WHAT NEEDS TO BE DONE: Every entry must be transcribed without alteration.

═══ EXERCISE MATERIAL ═══

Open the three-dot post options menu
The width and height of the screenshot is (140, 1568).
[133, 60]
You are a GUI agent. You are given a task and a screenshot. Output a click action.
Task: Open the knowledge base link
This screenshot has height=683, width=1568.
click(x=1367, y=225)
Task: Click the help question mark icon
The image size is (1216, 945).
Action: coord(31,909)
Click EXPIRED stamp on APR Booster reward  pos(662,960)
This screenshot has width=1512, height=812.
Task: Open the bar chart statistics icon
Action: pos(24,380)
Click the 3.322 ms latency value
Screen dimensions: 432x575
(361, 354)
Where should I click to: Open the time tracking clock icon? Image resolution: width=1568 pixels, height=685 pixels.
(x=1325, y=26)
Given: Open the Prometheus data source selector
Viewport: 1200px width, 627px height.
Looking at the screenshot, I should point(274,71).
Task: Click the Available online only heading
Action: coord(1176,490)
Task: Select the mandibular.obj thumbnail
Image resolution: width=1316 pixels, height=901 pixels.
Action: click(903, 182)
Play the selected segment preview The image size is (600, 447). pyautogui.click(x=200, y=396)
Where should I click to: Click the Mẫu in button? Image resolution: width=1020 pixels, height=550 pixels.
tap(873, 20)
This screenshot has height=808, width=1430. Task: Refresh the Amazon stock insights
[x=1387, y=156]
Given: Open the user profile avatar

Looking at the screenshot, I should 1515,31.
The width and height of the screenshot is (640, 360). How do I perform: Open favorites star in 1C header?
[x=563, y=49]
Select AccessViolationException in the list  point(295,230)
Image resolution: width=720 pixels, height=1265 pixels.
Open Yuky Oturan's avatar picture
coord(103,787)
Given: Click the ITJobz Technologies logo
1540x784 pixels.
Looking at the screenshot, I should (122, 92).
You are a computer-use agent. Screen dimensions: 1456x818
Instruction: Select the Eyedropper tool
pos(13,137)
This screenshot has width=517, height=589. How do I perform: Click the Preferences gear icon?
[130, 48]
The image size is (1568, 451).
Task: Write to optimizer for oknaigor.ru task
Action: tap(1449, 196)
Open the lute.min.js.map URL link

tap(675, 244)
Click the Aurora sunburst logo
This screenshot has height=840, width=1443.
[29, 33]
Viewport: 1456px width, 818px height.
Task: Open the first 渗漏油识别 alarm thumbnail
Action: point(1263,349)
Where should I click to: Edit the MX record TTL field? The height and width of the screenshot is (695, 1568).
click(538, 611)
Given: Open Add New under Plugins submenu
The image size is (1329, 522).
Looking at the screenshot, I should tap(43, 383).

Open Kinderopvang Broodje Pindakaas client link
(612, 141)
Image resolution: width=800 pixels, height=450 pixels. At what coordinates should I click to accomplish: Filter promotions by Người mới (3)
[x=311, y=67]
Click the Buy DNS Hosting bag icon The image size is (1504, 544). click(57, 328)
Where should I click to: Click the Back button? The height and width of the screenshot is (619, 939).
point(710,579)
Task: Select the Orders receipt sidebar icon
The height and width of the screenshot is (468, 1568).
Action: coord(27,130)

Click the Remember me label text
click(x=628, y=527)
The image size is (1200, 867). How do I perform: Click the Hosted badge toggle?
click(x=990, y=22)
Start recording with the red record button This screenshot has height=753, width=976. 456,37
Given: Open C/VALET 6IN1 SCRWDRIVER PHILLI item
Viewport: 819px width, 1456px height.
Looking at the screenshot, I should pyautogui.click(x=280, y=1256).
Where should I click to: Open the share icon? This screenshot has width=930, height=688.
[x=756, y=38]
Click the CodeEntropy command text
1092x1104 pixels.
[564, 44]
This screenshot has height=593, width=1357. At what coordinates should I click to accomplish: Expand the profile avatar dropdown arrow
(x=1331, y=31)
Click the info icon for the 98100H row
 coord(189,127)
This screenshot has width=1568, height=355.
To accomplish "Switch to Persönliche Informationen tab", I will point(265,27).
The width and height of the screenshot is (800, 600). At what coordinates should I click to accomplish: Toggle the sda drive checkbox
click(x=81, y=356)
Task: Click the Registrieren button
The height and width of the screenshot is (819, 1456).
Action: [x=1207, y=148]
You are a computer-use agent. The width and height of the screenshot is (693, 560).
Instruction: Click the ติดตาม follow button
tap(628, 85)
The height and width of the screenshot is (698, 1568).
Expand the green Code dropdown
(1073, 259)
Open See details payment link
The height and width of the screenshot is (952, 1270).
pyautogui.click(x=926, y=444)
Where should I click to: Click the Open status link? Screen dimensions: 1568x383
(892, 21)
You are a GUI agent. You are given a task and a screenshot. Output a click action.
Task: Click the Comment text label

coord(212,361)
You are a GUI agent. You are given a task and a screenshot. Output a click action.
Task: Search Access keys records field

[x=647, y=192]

═══

FINAL ANSWER:
Open the three-dot post options menu
The width and height of the screenshot is (140, 1568).
[133, 60]
You are a GUI agent. You are given a task and a screenshot. Output a click action.
Task: Open the knowledge base link
This screenshot has height=683, width=1568.
click(x=1367, y=225)
Task: Click the help question mark icon
The image size is (1216, 945).
Action: coord(31,909)
Click EXPIRED stamp on APR Booster reward  pos(662,960)
This screenshot has width=1512, height=812.
Task: Open the bar chart statistics icon
Action: pos(24,380)
Click the 3.322 ms latency value
Screen dimensions: 432x575
(361, 354)
Where should I click to: Open the time tracking clock icon? Image resolution: width=1568 pixels, height=685 pixels.
(x=1325, y=26)
Given: Open the Prometheus data source selector
Viewport: 1200px width, 627px height.
Looking at the screenshot, I should point(274,71).
Task: Click the Available online only heading
Action: coord(1176,490)
Task: Select the mandibular.obj thumbnail
Image resolution: width=1316 pixels, height=901 pixels.
Action: click(903, 182)
Play the selected segment preview The image size is (600, 447). pyautogui.click(x=200, y=396)
Where should I click to: Click the Mẫu in button? Image resolution: width=1020 pixels, height=550 pixels.
tap(873, 20)
This screenshot has height=808, width=1430. Task: Refresh the Amazon stock insights
[x=1387, y=156]
Given: Open the user profile avatar

Looking at the screenshot, I should 1515,31.
The width and height of the screenshot is (640, 360). How do I perform: Open favorites star in 1C header?
[x=563, y=49]
Select AccessViolationException in the list  point(295,230)
Image resolution: width=720 pixels, height=1265 pixels.
Open Yuky Oturan's avatar picture
coord(103,787)
Given: Click the ITJobz Technologies logo
1540x784 pixels.
Looking at the screenshot, I should (122, 92).
You are a computer-use agent. Screen dimensions: 1456x818
Instruction: Select the Eyedropper tool
pos(13,137)
This screenshot has width=517, height=589. How do I perform: Click the Preferences gear icon?
[130, 48]
The image size is (1568, 451).
Task: Write to optimizer for oknaigor.ru task
Action: tap(1449, 196)
Open the lute.min.js.map URL link

tap(675, 244)
Click the Aurora sunburst logo
This screenshot has height=840, width=1443.
[29, 33]
Viewport: 1456px width, 818px height.
Task: Open the first 渗漏油识别 alarm thumbnail
Action: point(1263,349)
Where should I click to: Edit the MX record TTL field? The height and width of the screenshot is (695, 1568).
click(538, 611)
Given: Open Add New under Plugins submenu
The image size is (1329, 522).
Looking at the screenshot, I should tap(43, 383).

Open Kinderopvang Broodje Pindakaas client link
(612, 141)
Image resolution: width=800 pixels, height=450 pixels. At what coordinates should I click to accomplish: Filter promotions by Người mới (3)
[x=311, y=67]
Click the Buy DNS Hosting bag icon The image size is (1504, 544). click(57, 328)
Where should I click to: Click the Back button? The height and width of the screenshot is (619, 939).
point(710,579)
Task: Select the Orders receipt sidebar icon
The height and width of the screenshot is (468, 1568).
Action: coord(27,130)

Click the Remember me label text
click(x=628, y=527)
The image size is (1200, 867). How do I perform: Click the Hosted badge toggle?
click(x=990, y=22)
Start recording with the red record button This screenshot has height=753, width=976. 456,37
Given: Open C/VALET 6IN1 SCRWDRIVER PHILLI item
Viewport: 819px width, 1456px height.
Looking at the screenshot, I should pyautogui.click(x=280, y=1256).
Where should I click to: Open the share icon? This screenshot has width=930, height=688.
[x=756, y=38]
Click the CodeEntropy command text
1092x1104 pixels.
[564, 44]
This screenshot has height=593, width=1357. At what coordinates should I click to accomplish: Expand the profile avatar dropdown arrow
(x=1331, y=31)
Click the info icon for the 98100H row
 coord(189,127)
This screenshot has width=1568, height=355.
To accomplish "Switch to Persönliche Informationen tab", I will point(265,27).
The width and height of the screenshot is (800, 600). At what coordinates should I click to accomplish: Toggle the sda drive checkbox
click(x=81, y=356)
Task: Click the Registrieren button
The height and width of the screenshot is (819, 1456).
Action: [x=1207, y=148]
You are a computer-use agent. The width and height of the screenshot is (693, 560).
Instruction: Click the ติดตาม follow button
tap(628, 85)
The height and width of the screenshot is (698, 1568).
Expand the green Code dropdown
(1073, 259)
Open See details payment link
The height and width of the screenshot is (952, 1270).
pyautogui.click(x=926, y=444)
Where should I click to: Click the Open status link? Screen dimensions: 1568x383
(892, 21)
You are a GUI agent. You are given a task and a screenshot. Output a click action.
Task: Click the Comment text label

coord(212,361)
You are a GUI agent. You are given a task and a screenshot. Output a click action.
Task: Search Access keys records field

[x=647, y=192]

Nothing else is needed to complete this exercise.